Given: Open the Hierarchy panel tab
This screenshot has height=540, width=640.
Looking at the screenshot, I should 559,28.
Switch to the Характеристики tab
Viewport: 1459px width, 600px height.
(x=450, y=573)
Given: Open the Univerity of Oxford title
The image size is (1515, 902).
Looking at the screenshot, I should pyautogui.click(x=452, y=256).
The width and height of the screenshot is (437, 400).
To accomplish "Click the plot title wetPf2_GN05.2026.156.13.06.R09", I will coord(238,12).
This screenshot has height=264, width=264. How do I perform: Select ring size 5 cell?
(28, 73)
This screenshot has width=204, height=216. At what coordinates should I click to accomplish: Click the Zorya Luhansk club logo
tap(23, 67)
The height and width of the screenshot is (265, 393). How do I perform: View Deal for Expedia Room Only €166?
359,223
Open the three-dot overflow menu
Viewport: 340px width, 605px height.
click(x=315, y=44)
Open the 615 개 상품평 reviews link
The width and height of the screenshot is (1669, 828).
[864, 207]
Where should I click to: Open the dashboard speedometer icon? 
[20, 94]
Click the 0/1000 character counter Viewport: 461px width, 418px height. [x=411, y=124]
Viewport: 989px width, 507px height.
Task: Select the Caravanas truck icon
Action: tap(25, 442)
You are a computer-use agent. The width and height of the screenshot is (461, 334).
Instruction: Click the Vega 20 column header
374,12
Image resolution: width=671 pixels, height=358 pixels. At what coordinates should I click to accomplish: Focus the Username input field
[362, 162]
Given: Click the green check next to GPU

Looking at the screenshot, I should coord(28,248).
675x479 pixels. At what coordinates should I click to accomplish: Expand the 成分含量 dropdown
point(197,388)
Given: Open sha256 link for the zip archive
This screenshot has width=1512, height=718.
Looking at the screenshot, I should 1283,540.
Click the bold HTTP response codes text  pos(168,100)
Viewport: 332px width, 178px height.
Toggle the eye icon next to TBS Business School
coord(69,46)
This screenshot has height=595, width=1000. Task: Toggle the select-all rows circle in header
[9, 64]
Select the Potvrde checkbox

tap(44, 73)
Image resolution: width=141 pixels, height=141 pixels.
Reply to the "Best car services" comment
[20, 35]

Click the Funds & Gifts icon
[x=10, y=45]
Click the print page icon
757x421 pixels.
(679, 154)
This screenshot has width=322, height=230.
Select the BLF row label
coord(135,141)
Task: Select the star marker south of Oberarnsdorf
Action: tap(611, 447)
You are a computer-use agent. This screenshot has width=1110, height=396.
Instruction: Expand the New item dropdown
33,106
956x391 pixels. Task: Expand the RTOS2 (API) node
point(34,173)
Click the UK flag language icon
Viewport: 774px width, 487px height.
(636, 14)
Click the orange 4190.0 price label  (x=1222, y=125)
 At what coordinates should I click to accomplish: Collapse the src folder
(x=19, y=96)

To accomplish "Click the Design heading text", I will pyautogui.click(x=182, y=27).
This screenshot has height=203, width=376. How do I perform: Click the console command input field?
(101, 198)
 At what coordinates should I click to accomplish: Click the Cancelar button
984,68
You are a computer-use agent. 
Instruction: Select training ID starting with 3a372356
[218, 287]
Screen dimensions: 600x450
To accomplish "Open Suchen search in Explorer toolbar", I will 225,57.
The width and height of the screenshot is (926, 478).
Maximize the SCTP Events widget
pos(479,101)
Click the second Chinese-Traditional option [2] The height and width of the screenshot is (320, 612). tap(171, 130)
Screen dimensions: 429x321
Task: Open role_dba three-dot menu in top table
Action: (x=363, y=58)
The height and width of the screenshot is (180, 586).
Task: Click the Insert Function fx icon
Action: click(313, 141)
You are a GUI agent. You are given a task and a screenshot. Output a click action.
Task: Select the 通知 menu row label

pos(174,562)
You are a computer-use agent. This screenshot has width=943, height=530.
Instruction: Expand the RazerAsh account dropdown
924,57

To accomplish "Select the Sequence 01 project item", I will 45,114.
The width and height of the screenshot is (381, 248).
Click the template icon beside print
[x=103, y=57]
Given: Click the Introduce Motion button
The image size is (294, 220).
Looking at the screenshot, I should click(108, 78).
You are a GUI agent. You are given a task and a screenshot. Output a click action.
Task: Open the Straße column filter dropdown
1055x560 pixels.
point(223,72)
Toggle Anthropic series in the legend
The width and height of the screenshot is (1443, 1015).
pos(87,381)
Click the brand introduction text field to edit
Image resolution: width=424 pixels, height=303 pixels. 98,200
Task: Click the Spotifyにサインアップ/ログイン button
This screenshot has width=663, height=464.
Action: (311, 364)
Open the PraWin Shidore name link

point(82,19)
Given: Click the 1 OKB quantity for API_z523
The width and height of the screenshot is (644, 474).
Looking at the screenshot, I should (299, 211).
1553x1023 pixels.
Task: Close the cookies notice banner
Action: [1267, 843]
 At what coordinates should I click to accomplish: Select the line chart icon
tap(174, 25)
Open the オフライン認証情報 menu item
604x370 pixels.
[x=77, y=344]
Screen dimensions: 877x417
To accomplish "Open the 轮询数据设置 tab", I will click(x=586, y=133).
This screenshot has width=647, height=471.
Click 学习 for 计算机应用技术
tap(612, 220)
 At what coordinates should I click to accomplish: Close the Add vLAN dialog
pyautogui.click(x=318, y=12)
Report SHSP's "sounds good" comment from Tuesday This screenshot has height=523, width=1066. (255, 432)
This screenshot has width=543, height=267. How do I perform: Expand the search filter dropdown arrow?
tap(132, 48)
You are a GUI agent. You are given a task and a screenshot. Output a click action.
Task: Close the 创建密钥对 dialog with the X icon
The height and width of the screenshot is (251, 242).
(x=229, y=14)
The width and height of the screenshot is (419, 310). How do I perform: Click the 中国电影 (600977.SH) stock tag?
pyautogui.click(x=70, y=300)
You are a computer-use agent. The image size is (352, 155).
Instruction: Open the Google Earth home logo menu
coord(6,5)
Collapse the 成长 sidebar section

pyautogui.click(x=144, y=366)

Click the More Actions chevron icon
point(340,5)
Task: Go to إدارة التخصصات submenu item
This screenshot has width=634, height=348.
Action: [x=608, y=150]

☆ ☆ ☆ ☆ ☆

**TASK INSTRUCTIONS:** Nothing but a number is needed: tally the lines of the listing that contain "title".

**PROBLEM SOLUTION:** 2